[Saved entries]
=== Begin Enclosure ===
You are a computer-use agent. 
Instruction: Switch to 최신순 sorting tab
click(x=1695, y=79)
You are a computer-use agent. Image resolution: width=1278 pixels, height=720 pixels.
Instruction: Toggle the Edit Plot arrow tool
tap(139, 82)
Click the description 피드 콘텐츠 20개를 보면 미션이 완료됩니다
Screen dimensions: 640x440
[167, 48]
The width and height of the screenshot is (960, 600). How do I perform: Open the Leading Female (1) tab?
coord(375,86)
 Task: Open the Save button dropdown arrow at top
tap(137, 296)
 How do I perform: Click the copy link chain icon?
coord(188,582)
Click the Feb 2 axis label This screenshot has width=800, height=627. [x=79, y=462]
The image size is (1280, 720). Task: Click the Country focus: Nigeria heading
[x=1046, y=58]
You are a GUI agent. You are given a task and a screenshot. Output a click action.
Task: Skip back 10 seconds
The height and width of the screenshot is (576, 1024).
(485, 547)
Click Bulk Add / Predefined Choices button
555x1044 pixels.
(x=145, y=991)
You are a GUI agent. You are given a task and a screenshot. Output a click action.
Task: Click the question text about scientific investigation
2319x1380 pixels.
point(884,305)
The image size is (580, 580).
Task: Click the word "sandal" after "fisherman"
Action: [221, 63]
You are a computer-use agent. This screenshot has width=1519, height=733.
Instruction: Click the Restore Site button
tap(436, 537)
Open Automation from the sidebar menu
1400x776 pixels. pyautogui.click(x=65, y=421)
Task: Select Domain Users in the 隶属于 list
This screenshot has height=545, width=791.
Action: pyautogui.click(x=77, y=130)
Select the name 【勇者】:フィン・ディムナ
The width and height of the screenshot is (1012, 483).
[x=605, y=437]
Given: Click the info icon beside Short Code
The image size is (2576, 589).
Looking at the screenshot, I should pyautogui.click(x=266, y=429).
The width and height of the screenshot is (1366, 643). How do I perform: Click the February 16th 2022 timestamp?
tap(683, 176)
=== End Enclosure ===
▶ _Work item_: Quote the data above from the line containing "Click the description" to the line containing "Task: Skip back 10 seconds", inclusive, and stop.

▶ _Completed exercise_:
Click the description 피드 콘텐츠 20개를 보면 미션이 완료됩니다
Screen dimensions: 640x440
[167, 48]
The width and height of the screenshot is (960, 600). How do I perform: Open the Leading Female (1) tab?
coord(375,86)
 Task: Open the Save button dropdown arrow at top
tap(137, 296)
 How do I perform: Click the copy link chain icon?
coord(188,582)
Click the Feb 2 axis label This screenshot has width=800, height=627. [x=79, y=462]
The image size is (1280, 720). Task: Click the Country focus: Nigeria heading
[x=1046, y=58]
You are a GUI agent. You are given a task and a screenshot. Output a click action.
Task: Skip back 10 seconds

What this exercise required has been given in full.